» EXERCISE:
Nothing but the lines from the start of the records through the line that contains "Europages (433, 2535)" is to be copied, and each is to be copied exactly.

(DATA SHOWN begins)

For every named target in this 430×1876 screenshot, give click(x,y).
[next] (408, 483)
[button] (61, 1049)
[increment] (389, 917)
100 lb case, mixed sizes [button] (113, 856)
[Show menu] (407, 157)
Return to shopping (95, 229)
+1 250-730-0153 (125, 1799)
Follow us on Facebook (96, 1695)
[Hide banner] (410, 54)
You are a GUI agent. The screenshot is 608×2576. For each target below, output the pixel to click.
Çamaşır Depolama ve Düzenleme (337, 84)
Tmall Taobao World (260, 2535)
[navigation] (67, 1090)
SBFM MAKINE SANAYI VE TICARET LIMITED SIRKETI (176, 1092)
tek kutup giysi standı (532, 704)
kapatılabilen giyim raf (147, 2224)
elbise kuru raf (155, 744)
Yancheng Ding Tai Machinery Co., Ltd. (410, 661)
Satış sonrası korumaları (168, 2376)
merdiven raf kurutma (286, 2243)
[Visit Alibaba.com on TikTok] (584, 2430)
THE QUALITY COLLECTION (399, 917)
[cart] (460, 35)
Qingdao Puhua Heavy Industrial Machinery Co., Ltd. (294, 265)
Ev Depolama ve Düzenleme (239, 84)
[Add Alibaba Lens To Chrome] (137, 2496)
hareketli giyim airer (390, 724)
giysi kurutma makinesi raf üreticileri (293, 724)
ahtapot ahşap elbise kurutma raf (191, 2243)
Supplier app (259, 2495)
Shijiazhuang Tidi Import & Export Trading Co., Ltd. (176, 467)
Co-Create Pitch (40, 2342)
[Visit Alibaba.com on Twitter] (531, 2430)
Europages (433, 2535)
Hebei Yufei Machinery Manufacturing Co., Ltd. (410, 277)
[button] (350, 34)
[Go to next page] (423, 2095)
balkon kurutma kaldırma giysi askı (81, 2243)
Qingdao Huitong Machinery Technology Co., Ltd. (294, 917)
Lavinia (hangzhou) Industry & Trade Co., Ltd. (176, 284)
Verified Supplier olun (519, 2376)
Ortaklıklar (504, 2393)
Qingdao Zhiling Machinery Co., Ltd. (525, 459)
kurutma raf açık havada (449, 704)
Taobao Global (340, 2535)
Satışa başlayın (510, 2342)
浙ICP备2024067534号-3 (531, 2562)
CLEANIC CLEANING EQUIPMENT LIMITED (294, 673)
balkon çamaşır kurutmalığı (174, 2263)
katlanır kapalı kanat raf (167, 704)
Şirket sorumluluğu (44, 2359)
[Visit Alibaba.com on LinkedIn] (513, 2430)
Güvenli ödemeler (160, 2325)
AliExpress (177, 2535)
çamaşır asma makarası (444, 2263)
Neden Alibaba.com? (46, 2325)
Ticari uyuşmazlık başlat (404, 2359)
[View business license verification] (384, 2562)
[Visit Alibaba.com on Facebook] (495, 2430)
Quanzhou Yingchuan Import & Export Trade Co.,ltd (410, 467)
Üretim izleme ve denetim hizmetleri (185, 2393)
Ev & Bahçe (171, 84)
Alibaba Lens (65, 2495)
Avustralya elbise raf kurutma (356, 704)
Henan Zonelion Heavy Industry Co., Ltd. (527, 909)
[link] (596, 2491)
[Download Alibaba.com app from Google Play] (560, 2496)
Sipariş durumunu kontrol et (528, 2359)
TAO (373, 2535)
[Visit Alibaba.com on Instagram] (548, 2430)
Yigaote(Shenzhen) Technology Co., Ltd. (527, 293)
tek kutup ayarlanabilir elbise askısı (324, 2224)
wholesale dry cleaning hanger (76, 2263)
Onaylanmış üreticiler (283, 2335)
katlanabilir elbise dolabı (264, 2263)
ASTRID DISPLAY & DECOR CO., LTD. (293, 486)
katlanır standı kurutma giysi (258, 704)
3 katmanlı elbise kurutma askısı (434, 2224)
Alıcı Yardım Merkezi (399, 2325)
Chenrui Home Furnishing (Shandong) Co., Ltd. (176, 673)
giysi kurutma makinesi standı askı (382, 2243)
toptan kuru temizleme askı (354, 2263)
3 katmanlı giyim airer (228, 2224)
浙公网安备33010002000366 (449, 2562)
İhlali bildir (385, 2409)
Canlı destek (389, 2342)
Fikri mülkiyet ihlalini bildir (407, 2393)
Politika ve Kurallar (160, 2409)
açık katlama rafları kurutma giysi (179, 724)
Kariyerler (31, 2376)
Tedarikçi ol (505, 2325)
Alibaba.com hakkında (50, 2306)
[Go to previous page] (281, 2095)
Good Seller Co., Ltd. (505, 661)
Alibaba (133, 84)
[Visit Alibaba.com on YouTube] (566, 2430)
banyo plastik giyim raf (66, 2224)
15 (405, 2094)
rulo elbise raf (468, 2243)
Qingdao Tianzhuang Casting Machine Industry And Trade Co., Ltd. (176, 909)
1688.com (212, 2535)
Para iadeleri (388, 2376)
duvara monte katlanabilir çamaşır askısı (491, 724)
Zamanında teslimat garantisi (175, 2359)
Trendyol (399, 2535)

(DATA SHOWN ends)

» ANSWER SECTION:
For every named target in this 430×1876 screenshot, give click(x,y).
[next] (408, 483)
[button] (61, 1049)
[increment] (389, 917)
100 lb case, mixed sizes [button] (113, 856)
[Show menu] (407, 157)
Return to shopping (95, 229)
+1 250-730-0153 (125, 1799)
Follow us on Facebook (96, 1695)
[Hide banner] (410, 54)
You are a GUI agent. The screenshot is 608×2576. For each target below, output the pixel to click.
Çamaşır Depolama ve Düzenleme (337, 84)
Tmall Taobao World (260, 2535)
[navigation] (67, 1090)
SBFM MAKINE SANAYI VE TICARET LIMITED SIRKETI (176, 1092)
tek kutup giysi standı (532, 704)
kapatılabilen giyim raf (147, 2224)
elbise kuru raf (155, 744)
Yancheng Ding Tai Machinery Co., Ltd. (410, 661)
Satış sonrası korumaları (168, 2376)
merdiven raf kurutma (286, 2243)
[Visit Alibaba.com on TikTok] (584, 2430)
THE QUALITY COLLECTION (399, 917)
[cart] (460, 35)
Qingdao Puhua Heavy Industrial Machinery Co., Ltd. (294, 265)
Ev Depolama ve Düzenleme (239, 84)
[Add Alibaba Lens To Chrome] (137, 2496)
hareketli giyim airer (390, 724)
giysi kurutma makinesi raf üreticileri (293, 724)
ahtapot ahşap elbise kurutma raf (191, 2243)
Supplier app (259, 2495)
Shijiazhuang Tidi Import & Export Trading Co., Ltd. (176, 467)
Co-Create Pitch (40, 2342)
[Visit Alibaba.com on Twitter] (531, 2430)
Europages (433, 2535)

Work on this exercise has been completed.